[Records from a data source]

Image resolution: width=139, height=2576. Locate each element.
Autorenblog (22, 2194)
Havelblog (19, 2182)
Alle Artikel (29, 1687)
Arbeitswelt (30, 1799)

Exercise prompt »
Rewrite all of the data above, swapping "Alle Artikel" for "Alle Beiträge" and keeping everything else the same.

Response below »
Image resolution: width=139, height=2576. Locate each element.
Autorenblog (22, 2194)
Havelblog (19, 2182)
Alle Beiträge (29, 1687)
Arbeitswelt (30, 1799)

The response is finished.